There is so much popular opposition to Tanzania’s government that it had to deploy the military in response to massive demonstrations, and imposed a curfew. It has killed or disappeared hundreds of critics.
Yet it claims that the incumbent president was reelected with 97% of the vote, and that voters were so enthusiastic about her that she got more than twice as many votes as her predecessor got in his successful reelection campaign.
NPR reports:
Tanzanian President Samia Suluhu Hassan won the country’s disputed election with more than 97% of the vote, according to official result…
Hassan’s two main rivals were barred or prevented from running. She faced 16 candidates from smaller parties.
The Oct. 29 election was marred by violence as demonstrators took to the streets of major cities…The military was deployed to help police quell riots.
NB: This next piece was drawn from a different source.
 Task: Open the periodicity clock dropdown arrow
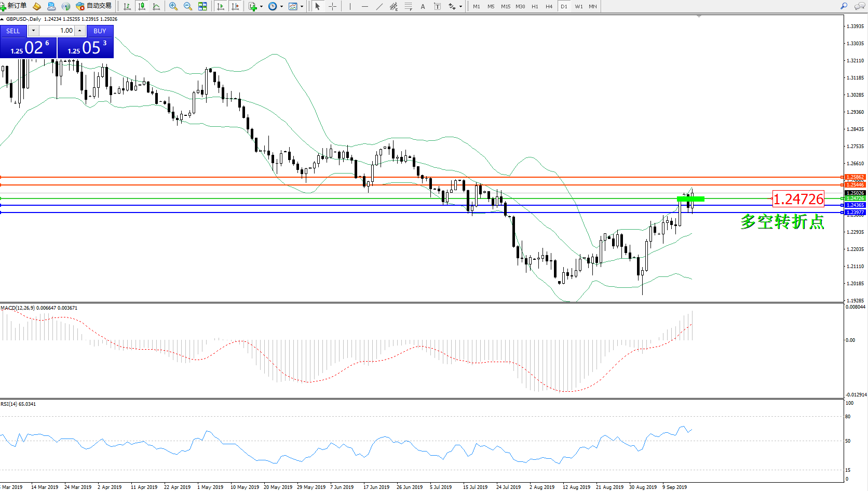(x=281, y=7)
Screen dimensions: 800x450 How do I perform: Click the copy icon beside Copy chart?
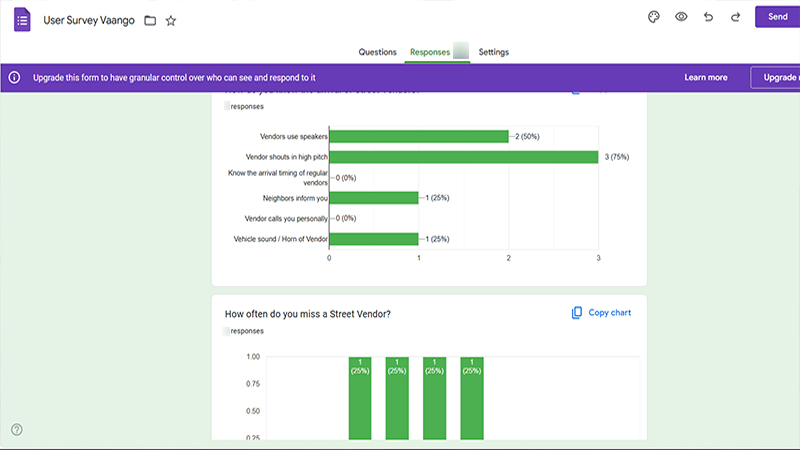click(x=577, y=313)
Internet connectivity has been on and off in the East African nation, disrupting travel and other activities.
The protests spread across Tanzania, and the government postponed the reopening of universities….
The foreign ministers of the U.K., Canada and Norway in a joint statement cited “credible reports of a large number of fatalities and significant injuries, as a result of the security response to protests.”
Tundu Lissu, leader of the Chadema opposition group, has been jailed for months, charged with treason after he called for electoral reforms….
Rights groups including Amnesty International warned of a pattern of enforced disappearances, arbitrary arrests and extrajudicial killings in Tanzania ahead of the polls.
In June, a United Nations panel of human rights experts cited more than 200 cases of enforced disappearance since 2019.
Although Tanzania’s president is very intolerant of opposition, her economic policies are less bad than those of the typical African ruler. As the Heritage Foundation notes, “Tanzania is ranked 6th out of 47 countries in the Sub-Saharan Africa region” in economic freedom; “The country’s economic freedom score is lower than the world average [but] higher than the regional average.”
Tanzania is less corrupt and safer than most of its neighbors in Africa, such as the Democratic Republic of the Congo, Mozambique, and Uganda. But it has a worse judiciary than neighboring Kenya and is poorer than Kenya, which tolerates more dissent (but has a more corrupt bureaucracy).
In a fair election, Samia Suluhu Hassan would likely have carried the Zanzibar archipelago and many rural areas. But she would have lost in Tanzania’s largest cities to a united opposition.